:: Görev Gereklilikleri ::
[1] Mahkeme kararında incelenen kararın tarihi nedir?
[2] Mahkeme kararında "ESAS NO : 2021/1056" ifadesinden "E. – 2020/329 K." ifadesine kadar olan bölümü aynen kopyalayın.

:: Metin Alıntısı ::
------------------------------

Emsal Mahkeme Kararı Ankara Bölge Adliye Mahkemesi 20. Hukuk Dairesi 2021/1056 E. 2023/889 K. 22.06.2023 T.

Görüntülediğiniz mahkeme kararı henüz kesinleşmemiştir. Yararlı olması amacıyla eklenmiştir.

T.C. ANKARA BÖLGE ADLİYE MAHKEMESİ BAM 20. HUKUK DAİRESİ

T.C.
ANKARA
BÖLGE ADLİYE MAHKEMESİ
20. HUKUK DAİRESİ

ESAS NO : 2021/1056
KARAR NO : 2023/889
T Ü R K M İ L L E T İ A D I N A
K A R A R

BAŞKAN : … …
ÜYE : … …
ÜYE : … …
KATİP : … …

İNCELENEN KARARIN
MAHKEMESİ : ANKARA 5. FİKRİ VE SINAÎ HAKLAR HUKUK MAHKEMESİ
TARİHİ : 27/11/2020
NUMARASI : 2019/133 E. – 2020/329 K.

------------------------------

:: Verilen Bilgiler ::
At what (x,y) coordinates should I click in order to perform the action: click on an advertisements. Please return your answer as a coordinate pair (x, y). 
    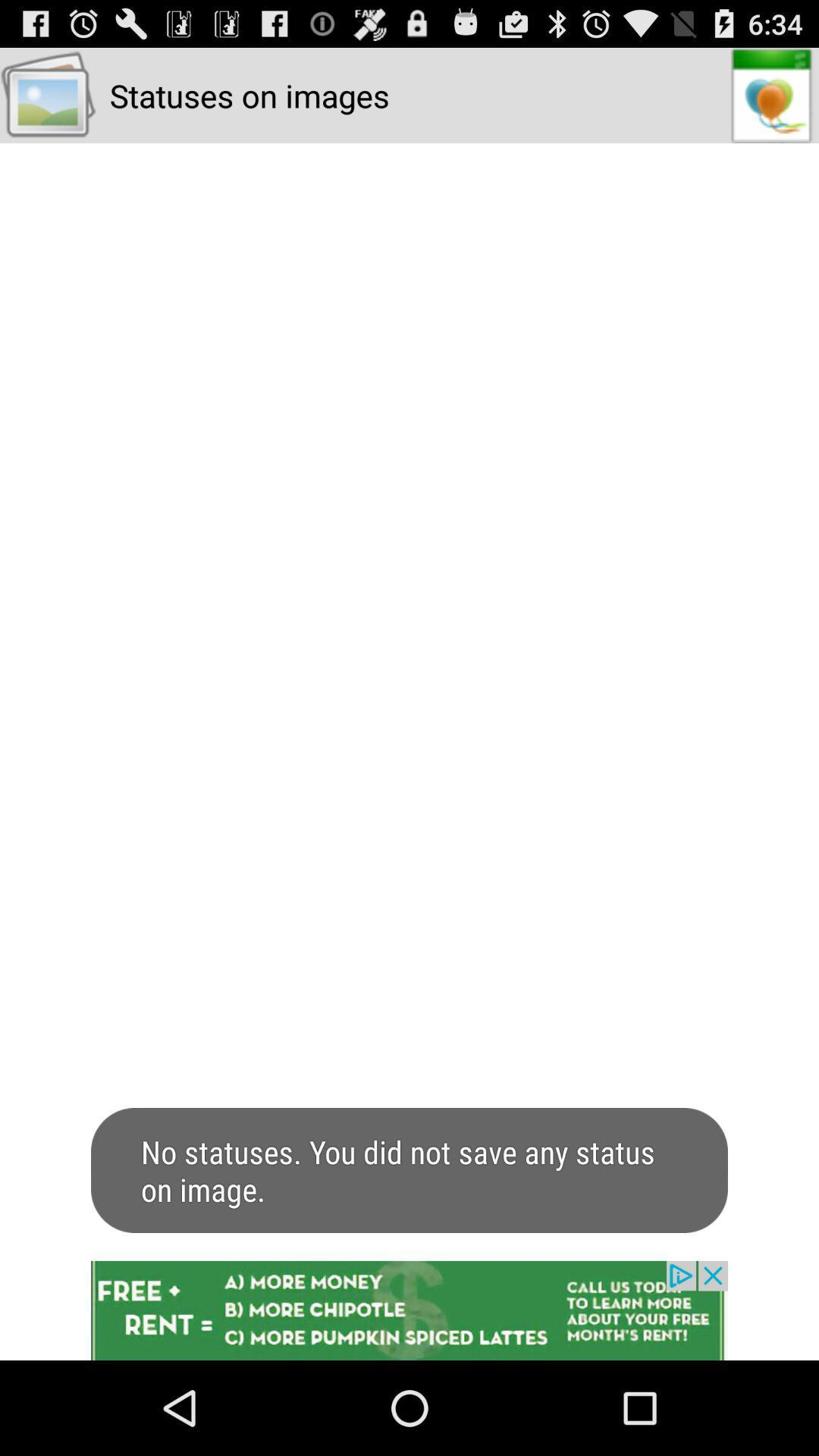
    Looking at the image, I should click on (410, 1310).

------------------------------

:: Görev Yanıtları ::
[1] 27/11/2020

[2]
ESAS NO : 2021/1056
KARAR NO : 2023/889
T Ü R K M İ L L E T İ A D I N A
K A R A R

BAŞKAN : … …
ÜYE : … …
ÜYE : … …
KATİP : … …

İNCELENEN KARARIN
MAHKEMESİ : ANKARA 5. FİKRİ VE SINAÎ HAKLAR HUKUK MAHKEMESİ
TARİHİ : 27/11/2020
NUMARASI : 2019/133 E. – 2020/329 K.